# Jeux vidéo > Jeux vidéo (Discussions générales) > Le coin des développeurs >  Projet Karl Marx : Un platformer croisé avec les monty pythons

## tompalmer

Hello !  ::):  



Mon projet principal étant le projet Platon (voir ma signature), je sens qu'il me faut un projet en parallèle simple pour progresser, notamment dans ma maitrise du logiciel Gamemaker. 

Donc voilà un projet simple, je n'aime pas les jeux de plate formes mais c'est pas trop complexe a réaliser et je peux me focaliser sur deux choses en parallèles : 

- L'histoire, parce que je veux qu'on tire quelque chose de mes jeux.

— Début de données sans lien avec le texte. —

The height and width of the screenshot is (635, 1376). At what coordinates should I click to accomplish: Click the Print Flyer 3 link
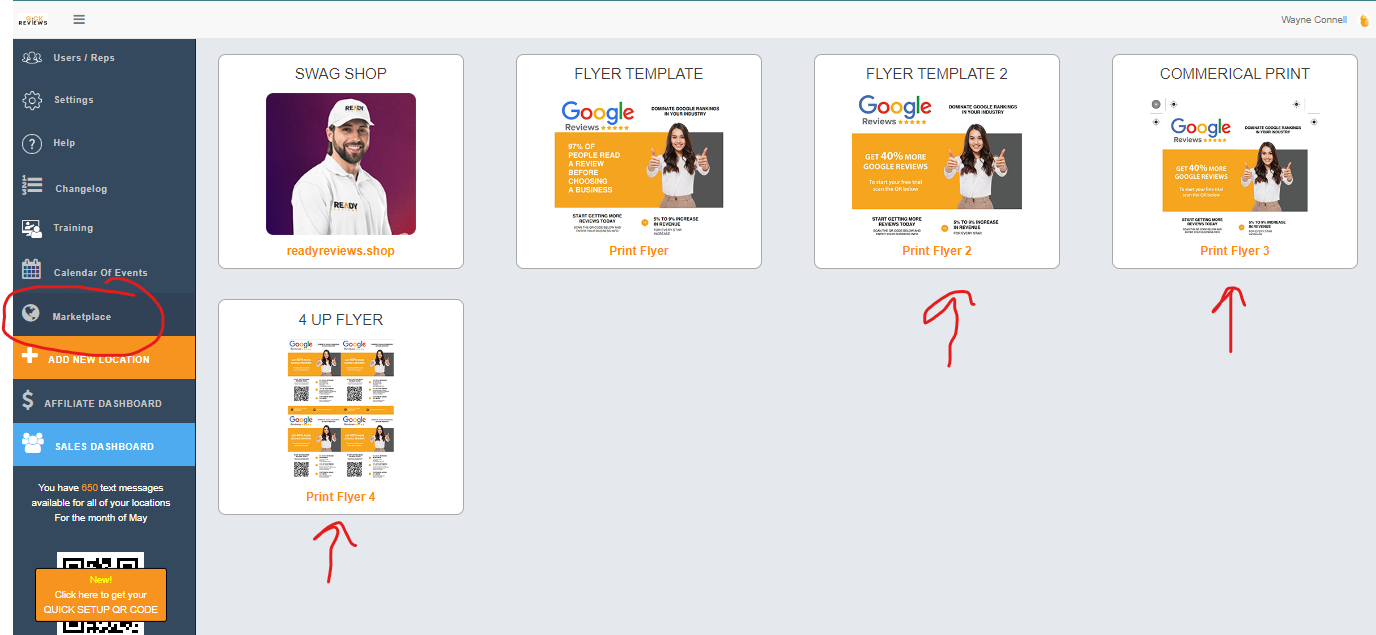[x=1234, y=251]
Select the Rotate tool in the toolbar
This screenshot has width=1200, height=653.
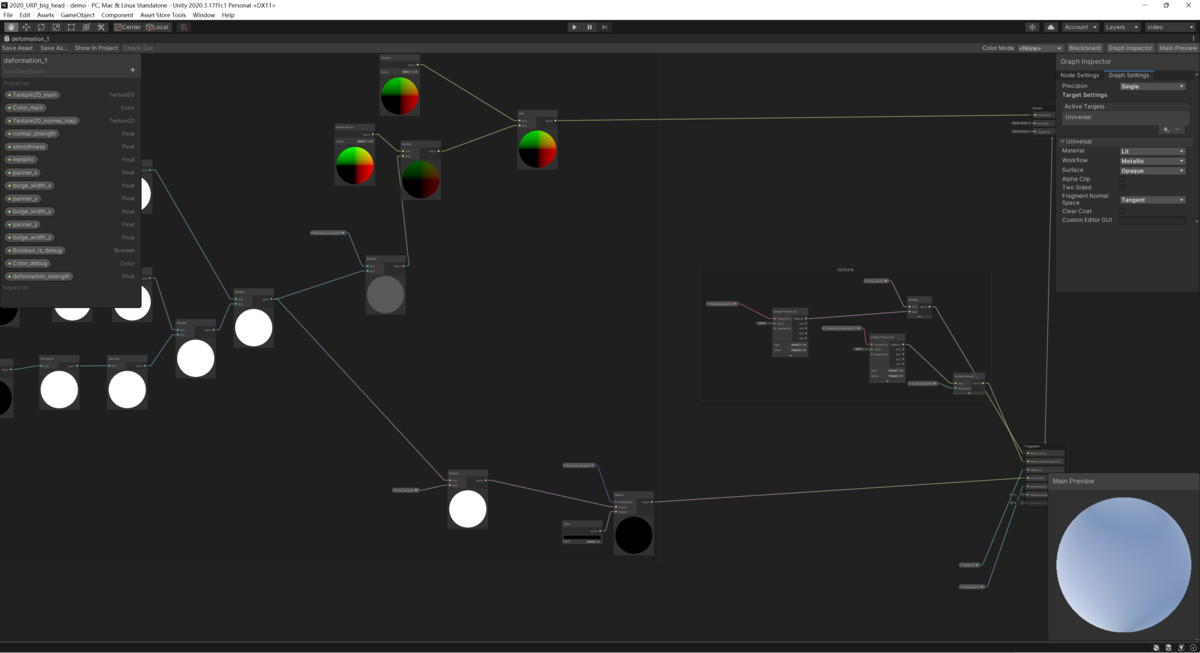pyautogui.click(x=41, y=27)
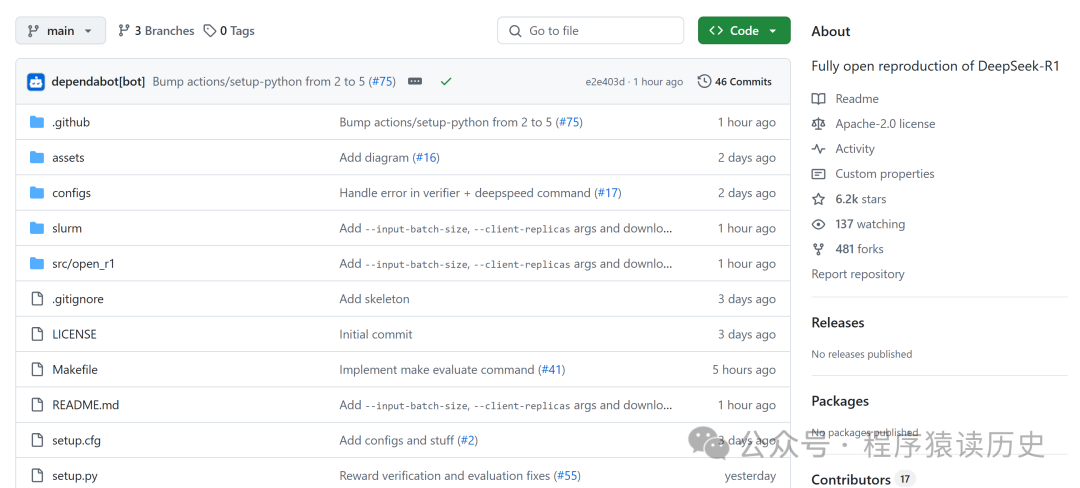Click the LICENSE file icon

[x=37, y=334]

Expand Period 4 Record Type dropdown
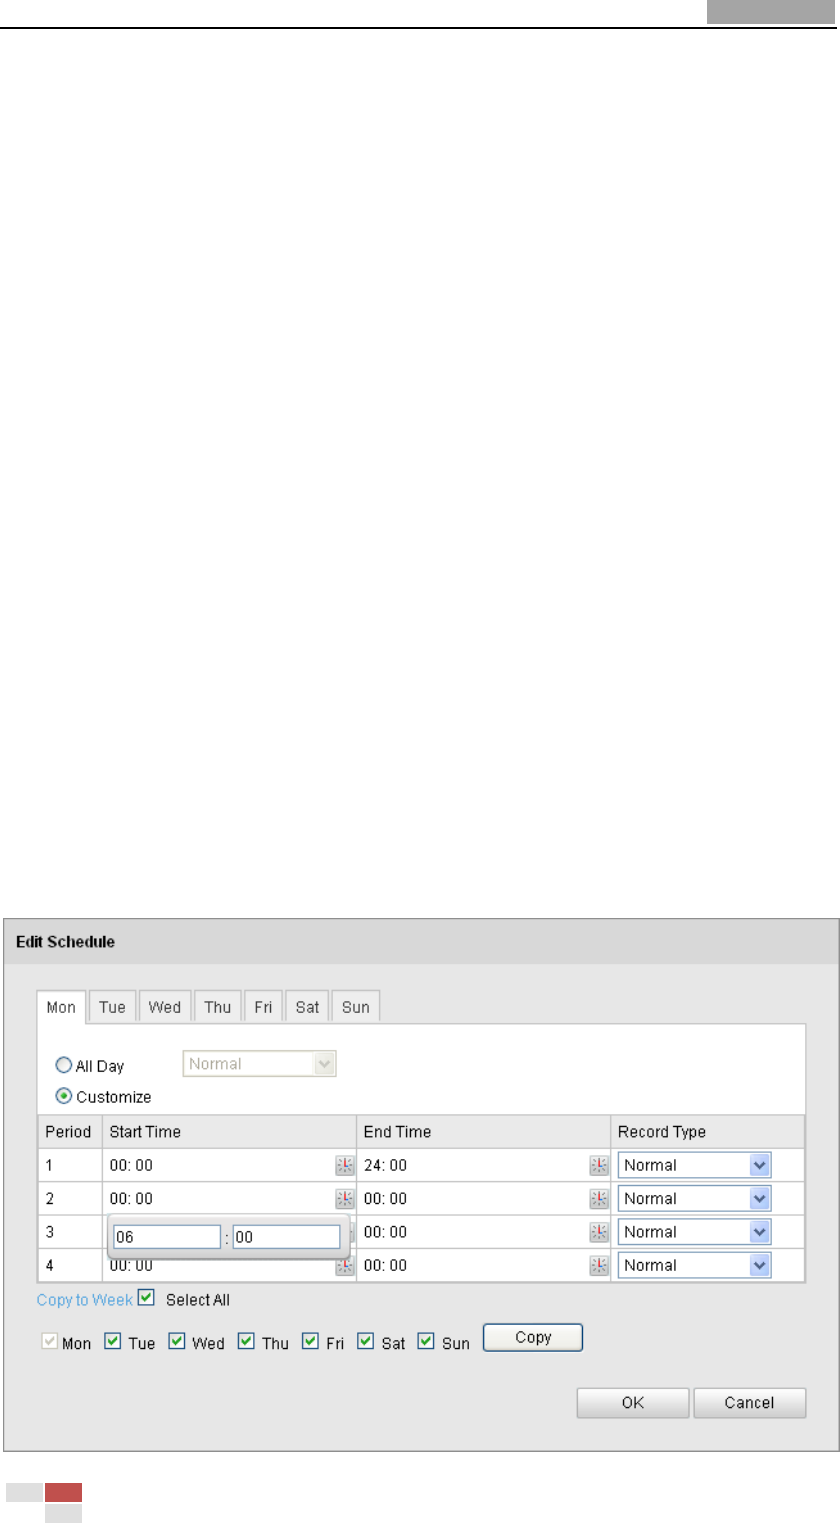694,1265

- La Direction artistique, parce qu'un plateformer tout seul c'est très con et inintéressant, donc il faut que l'univers soit chiadé pour se démarquer. 

Justement, ce sera un peu dans le style de collages en stop motion, processus usé et abusé par . 

Voilà, a priori ça n'a pas l'air très funky, mais j'aurais rapidement des screenshots a vous présenter pour essayer de vous prouver le contraire.

----------


## superoger

Bonne idée les collages, ça permet de pallier l'absence de technique graphique (si on sait pas dessiner comme moi) par l'astuce et l'inventivité. Après il doit y avoir aussi une part de technique dans le collage, c'est toujours plus compliqué dans on s'y colle (hi hi :D)

----------


## tompalmer

ça va je touche photoshop  ::):

----------


## Lt Anderson

J'ai vu en gros ton projet PLATON, mais là j'ai du mal à voir la transposition "Karl Marx", si c'en est une.

----------


## tompalmer

C'est un nom de code, ça n'a pas forcément a voir avec le projet. C'est mon côté geek, j'aime bien donner des noms a mes projets  ::P: 
Mais Karl Marx sera peut être présent dans le jeu qui sait ?  ::):

----------


## Lt Anderson

> C'est un nom de code, ça n'a pas forcément a voir avec le projet. C'est mon côté geek, j'aime bien donner des noms a mes projets 
> Mais Karl Marx sera peut être présent dans le jeu qui sait ?


Si t'as besoins de références, sérieuses ou lolesques, je suis là.

Et je suis fan des animations de Terry Gilliam.

----------


## tompalmer

Ce serait rigolo une sorte d'aventure dans le Kapital, avec le Warenfetish en ouverture  ::P:

----------